START Source data

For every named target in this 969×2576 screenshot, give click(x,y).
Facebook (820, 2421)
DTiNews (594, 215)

END Source data
START Source data

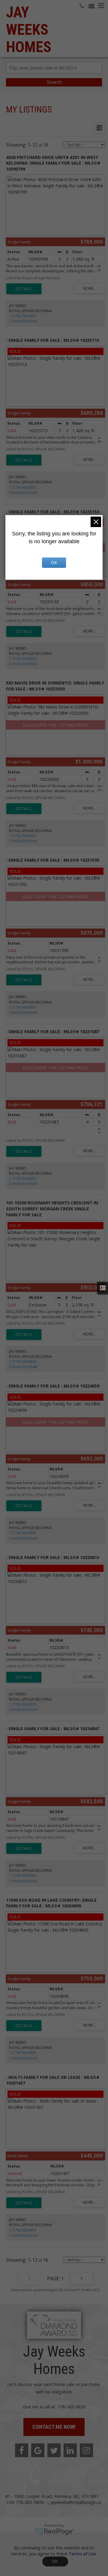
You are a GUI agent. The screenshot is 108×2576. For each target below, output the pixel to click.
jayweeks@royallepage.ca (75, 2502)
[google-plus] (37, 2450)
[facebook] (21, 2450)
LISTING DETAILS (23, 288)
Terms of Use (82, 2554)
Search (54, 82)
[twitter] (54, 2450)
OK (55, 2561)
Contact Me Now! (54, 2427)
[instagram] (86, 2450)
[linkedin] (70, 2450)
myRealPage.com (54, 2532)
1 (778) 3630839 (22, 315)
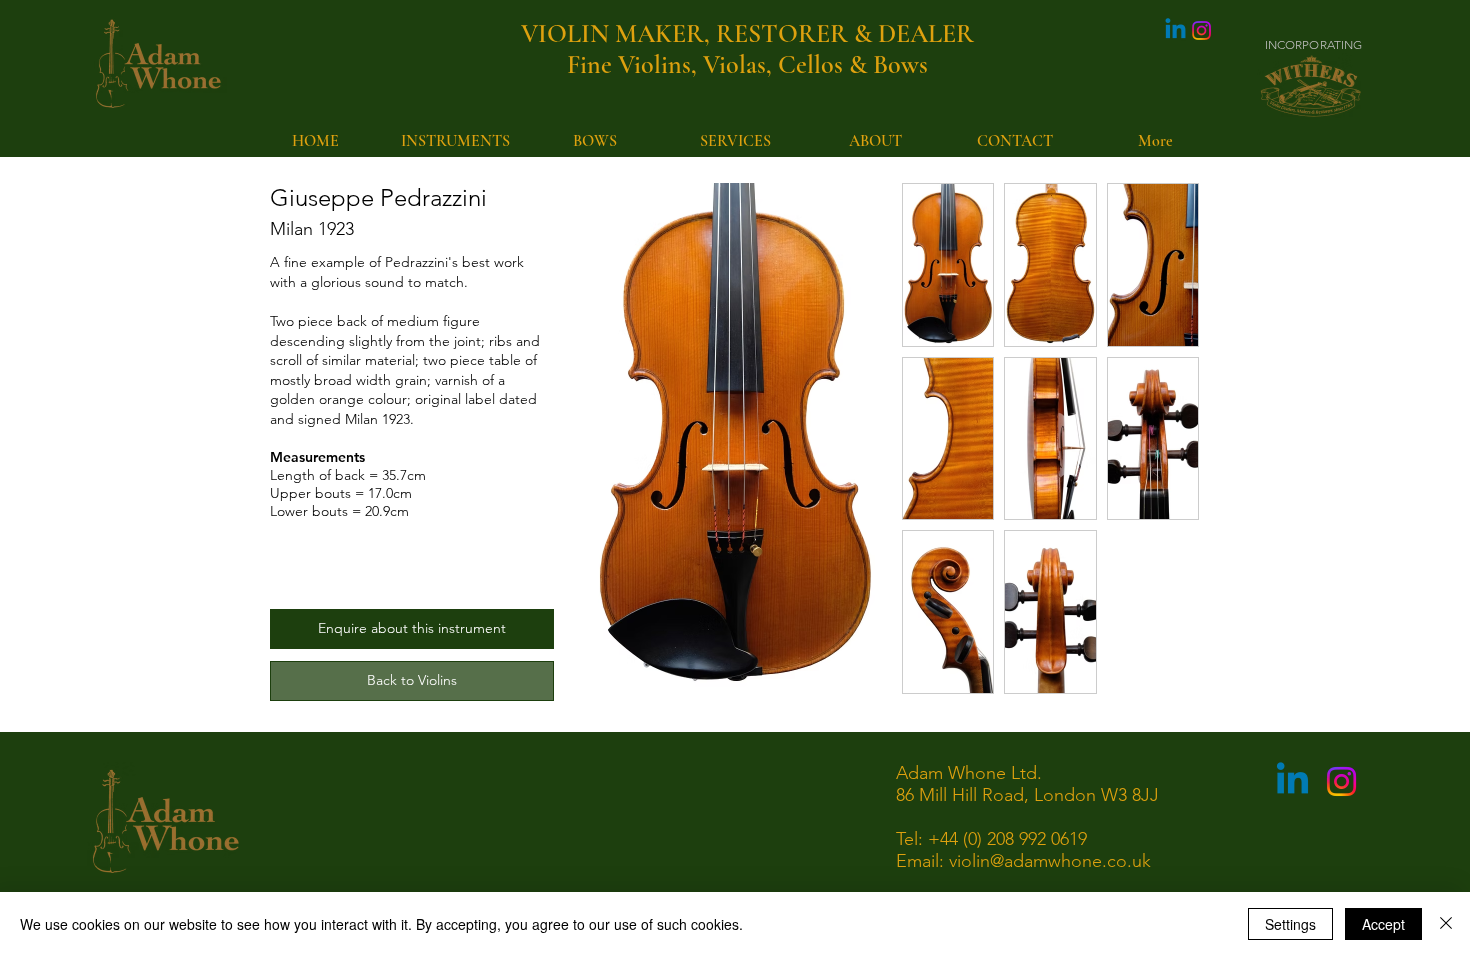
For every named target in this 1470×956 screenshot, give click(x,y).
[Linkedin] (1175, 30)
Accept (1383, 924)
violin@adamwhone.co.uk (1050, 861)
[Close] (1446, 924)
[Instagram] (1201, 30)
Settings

END Source data

> [What is being asked]:
Scan the listing above, and wherever a line holds the word "every", copy it.

> [Response box]:
For every named target in this 969×2576 screenshot, give click(x,y).
For every named target in this 1470×956 screenshot, give click(x,y).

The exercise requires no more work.